Pengolahan sampel yang cermat oleh Butterfly adalah salah satu fitur yang membedakan album ini di antara yang lainnya dalam hip-hop era keemasan. Seorang murid DJ Premier, telinga beatmaker ini terhadap loop membuat mengolah rekaman jazz dan funk lama terasa seperti tindakan termudah di dunia saat itu tidaklah demikian. Dari funk yang rendah hati dan trompet ceria dari “What Cool Breezes Do,” hingga nada film noir dari “Last of the Spiddyocks,” setiap nomor bersinar dengan kecanggihan yang dapper. “Time & Space (A New Refutations Of)” sebagian besar dibangun di sekitar beberapa akor piano aneh sampai suara saksofon Sonny Rollins masuk. Petikan double bass dan drum boom-bap dari “Rebirth of Slick (Cool Like That),” nomor yang membawakan grup ini Grammy, menawarkan soundtrack bagi siapa pun yang ingin melangkah dengan percaya diri seperti Cleopatra Jones.

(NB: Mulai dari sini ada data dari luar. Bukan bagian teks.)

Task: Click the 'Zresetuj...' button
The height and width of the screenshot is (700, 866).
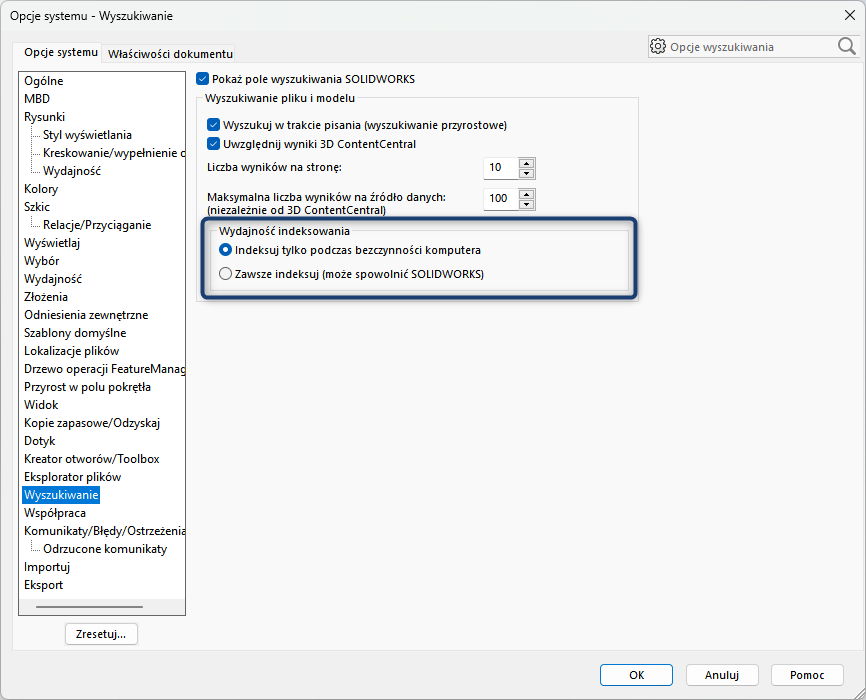Action: [x=101, y=634]
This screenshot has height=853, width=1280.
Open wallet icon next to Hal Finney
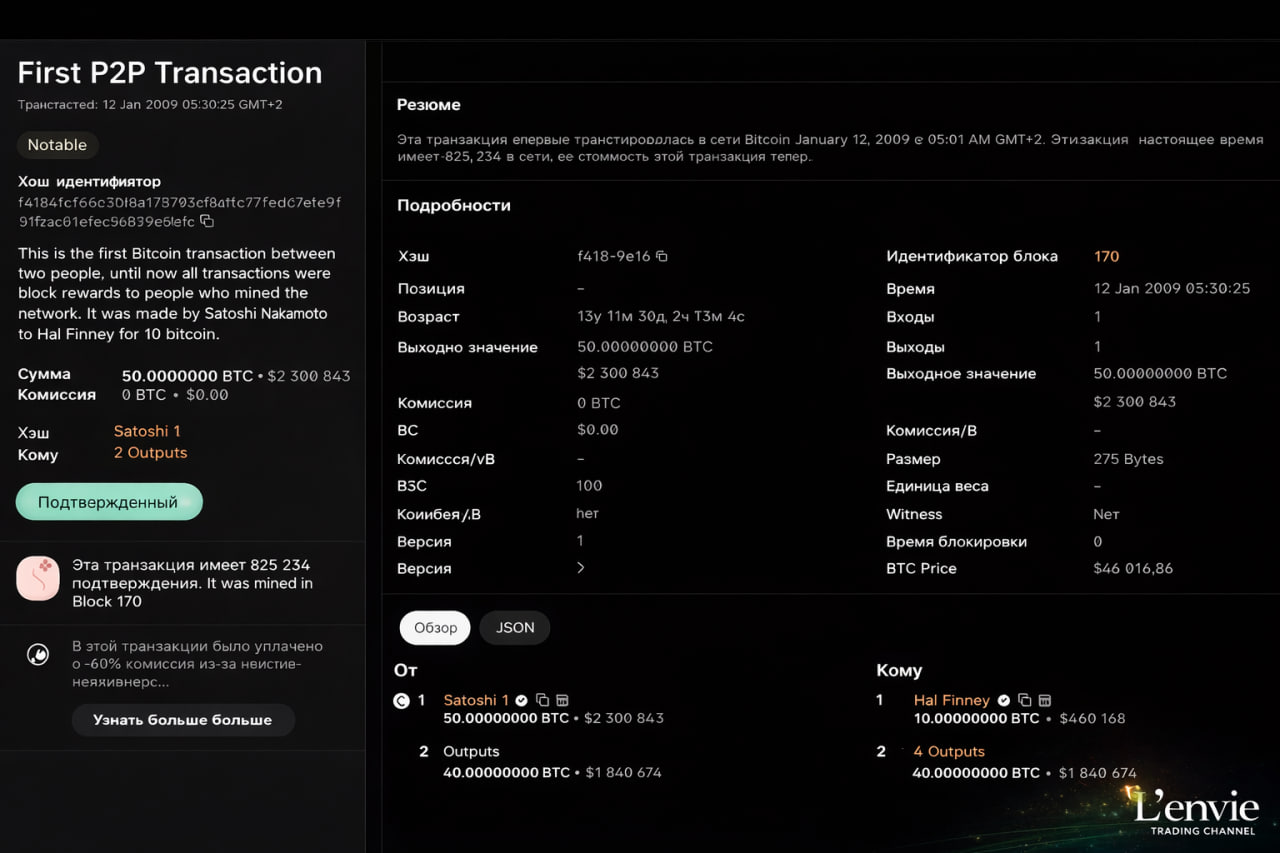pyautogui.click(x=1044, y=700)
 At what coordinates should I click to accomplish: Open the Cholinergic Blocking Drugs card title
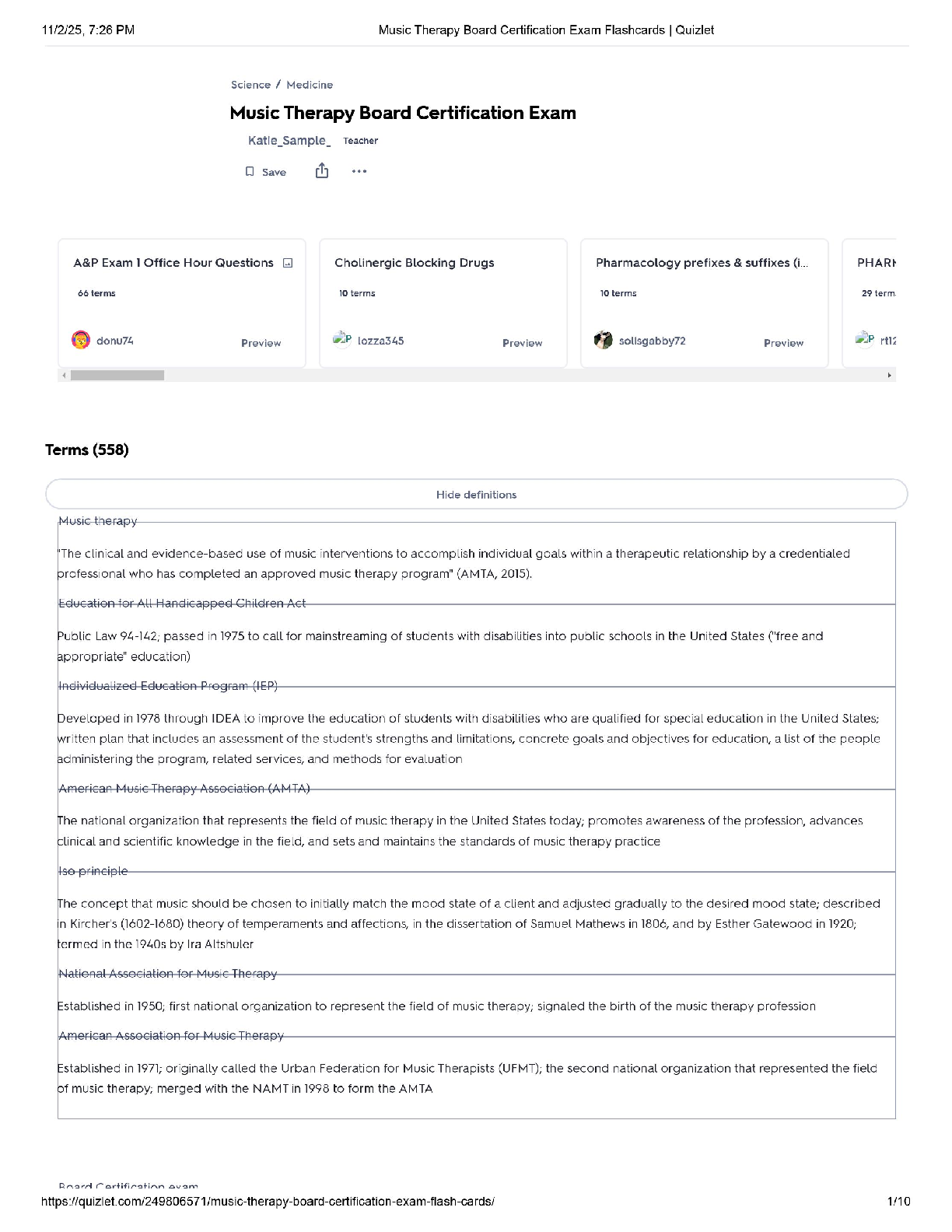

Meski Digable Planets pastinya bisa mengekspresikan rima tentang seberapa baik mereka merima, album ini juga bisa memiliki kesadaran yang tenang. Tidak ada khotbah di sini. Sebaliknya, grup ini terdengar seperti tiga anak muda yang terlibat sosial, saling bertukar kebijaksanaan di atas blunts. “La Femme Fetal” melihat Butterfly menyelaraskan suaranya dengan gaya aliran puisi slam untuk menyampaikan pengetahuan tentang pentingnya akses aborsi. Beberapa kali trio ini menunjuk ke mahkota mereka untuk menampilkan kebanggaan hitam mereka. Sebuah baris seperti, “Jika mereka menyebutnya sebagai tren, kami hanya mengabaikannya, seolah-olah itu daging babi,” yang disampaikan Butterfly di “What Cool Breezes Do,” menghubungkan kesetiaan hip-hop dengan ajaran Muslim—sebuah pencerminan dari tulisan yang luar biasa yang mengalir di antara beat.
Itulah cakupan Digable Planets, sebuah grup yang diberkati hadir di dimensi kita untuk menunjukkan kreativitas tanpa batas yang mungkin ketika Anda menyerahkan anak-anak hip-hop tahun ’90 sekotak rekaman dan pena. Pikiran kolektif mereka menciptakan sebuah alam semesta. Illmatic dan Ready To Die tiba tahun berikutnya, karya-karya yang lebih kelam berfokus pada New York yang mengalahkan album kedua dan terakhir dari Butterfly, Ladybug Mecca, dan Doodlebug Blowout Comb. Segalanya bergerak cepat di kota dan akan terus bergerak hingga sisa-sisanya runtuh ke dalam lautan. Tapi Anda selalu bisa menjatuhkan jarum pada Reachin’ (A New Refutation Of Time And Space) dari Digable Planets dan bertransformasi ke dalam alam ajaib mereka, diambil dengan tangan oleh tiga serangga yang pernah terbang setinggi gedung pencakar langit kota.
Dean Van Nguyen is a music journalist and cultural critic for Pitchfork, The Guardian, Bandcamp Daily and Jacobin, among others. His first book, Iron Age: The Art of Ghostface Killah, was released in 2019.
Diskon Eksklusif 15% untuk Guru, Siswa, Anggota Militer, Profesional Kesehatan & Petugas Pertolongan Pertama - Dapatkan Verifikasi!